I recently had the honor of participating in a Writer’s Talk event at the Marjorie Kinnan Rawlings Historic State Park. I joined two other Florida authors as we read from our books on the porch of the tenant’s house, just across the yard from the house where Marjorie wrote her books: The Yearling, South Moon Under, Cross Creek, When the Whippoorwill, The Sojourner, and others. As I sat in the rocker on the porch, held my own book in my hands, I thought about the pilgrimages to the Rawlings house I’ve been making for over forty years. This simple homestead, the orange trees, outbuildings, chickens and ducks running free range around the yard, the wire clothesline tied to two palm trees – this place is sacred ground to my writer’s heart.
My pilgrim’s tale begins in the summer between my junior and senior year in college, when I had returned to my home in northeast Florida. I got an office job and met an interesting woman there who went by the name of “Mike.” I don’t remember why her name was Mike. Was it short for Michelle? Or a nickname picked up when she was a kid? There’s no way I’ll know at this point, but Mike has stayed in my memory all these years for two reasons. First, she introduced me to tabouli. Mike occasionally brought homemade tabouli for lunch at the office. When she found out I had never eaten, much less even heard of tabouli, she prepared a generous container for me to take home and share with my family, plus she gave me her recipe. Bulgar? What was that? And parsley? Not as a tiny garnish, but heaping cups of it, chopped up and used as the primary ingredient in a dish. How crazy was that? Even though homemade tabouli did not become a standard dish in my own kitchen – I can’t say that I made it more than maybe once – I will happily order it when I see it on a menu, and I think of Mike every single time.
The second thing that I remember about Mike, something that became much more significant for me than the tabouli, was she told me about the Marjorie Kinnan Rawlings home. I must have said something to Mike about my love of Rawlings, how I had read some of her writings when I was in high school and felt a deep connection to her. I was unaware that her house existed, that it was an actual place one could visit. Mike had been to Cross Creek and the house, and she urged me to make the 60-mile drive into the north central Florida scrub, to see where Rawlings had lived. This was back when you found places by following directions written on paper, or by using a large fold-out map of the entire state. It was also a time that when you started out on your journey, you often had no idea what you’d find when you got there. No reviews on Google or TripAdvisor, no aerial views, no state park website. If your destination was someplace off the beaten path, you showed up and hoped for the best.
***
EXPLORE THE MATERIAL —
1: In the Rawlings essay, how long a drive did Mike urge the writer to make to see where Rawlings had lived?
2: Pick up the Rawlings essay after its final sentence and keep writing.
The rows after the Rawlings essay aren't needed for any of this work.

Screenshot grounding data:
***
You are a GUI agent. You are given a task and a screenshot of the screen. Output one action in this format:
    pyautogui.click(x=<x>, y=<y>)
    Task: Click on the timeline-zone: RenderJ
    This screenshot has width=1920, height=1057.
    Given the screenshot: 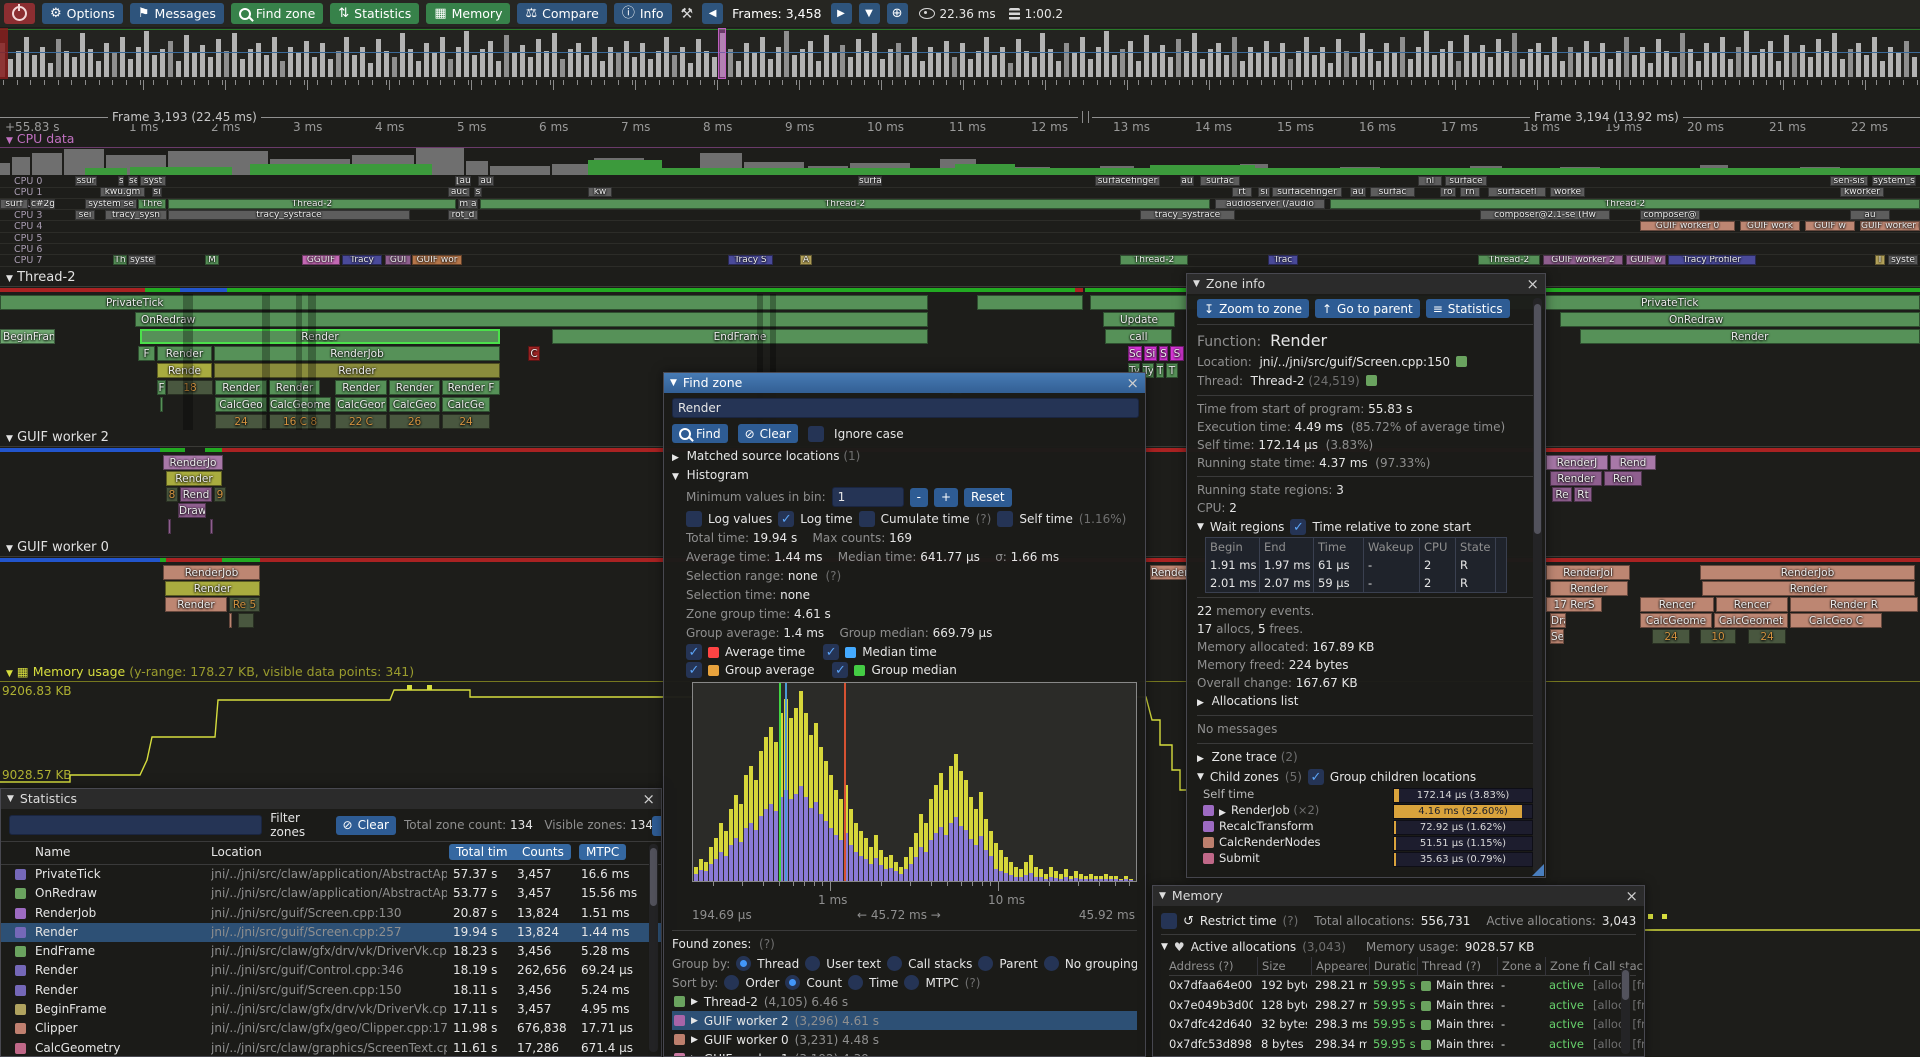 What is the action you would take?
    pyautogui.click(x=1577, y=462)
***
TASK-BY-TASK RESULTS —
1: A 60-mile drive into the north central Florida scrub.

2:
I found the house. At that time, it sat empty, just an old farmhouse next to a two-lane county road. There was no staff to speak of, no group of cheerful volunteers who served as docents for the house, as is the case now. There was a man who was doing some chores in the yard, and he stopped long enough to say that I was welcome to walk through the house. Unescorted. The house was mostly empty, very few furnishings, and there was no one there to talk about it, to provide any history or information. But despite its sparseness, or because of it, I loved it. I loved the remoteness, its unassuming nature. This was not some fancy estate, not an elaborate, over-blown shrine to an American woman of letters. It was a clapboard house with a roof of aged cedar shakes, a screened front porch with a squeaky screen door, wide plank floors leaning a-kilter, an old iron bed, red-rose linoleum flooring peeling up from the corners in the tiny bathroom. Within these walls, pacing these floors, smoking on the front porch and typing away, this was the place where Marjorie Kinnan Rawlings conjured characters and scenes that are imbedded in our American literary psyche: Sandy-headed Jody and his beloved fawn; Fodder-wing, the little crippled boy; the memorable river trip that Rawlings took with her friend Dessie.
I had grown up in a small town in north Florida, and when I read The Yearling, I found my surroundings, the people that my family had come from, portrayed on the written page. You could ride just a mile or two outside of my hometown and see the piney scrub that Rawlings so vividly described in many of her books. However, one thing that Rawlings wrote about that was not familiar to me was the growing and care of orange trees. There were no orange groves in my part of the state. There was an occasional mandarin tree, or sometimes a stunted, moss-infested orange tree in the front yard of an older home, producing a few sour fruits that hung on the branches until they rotted and dropped onto the dark sandy soil. So it happened that on one of my later visits to the Rawlings house, the orange trees in the grove around the house were in bloom, and it was the first time in my life I had smelled orange blossoms on trees themselves. And do orange blossoms smell like oranges? Not at all. It’s a fragrance similar to the creamy sweetness of magnolia and gardenia. I was enchanted.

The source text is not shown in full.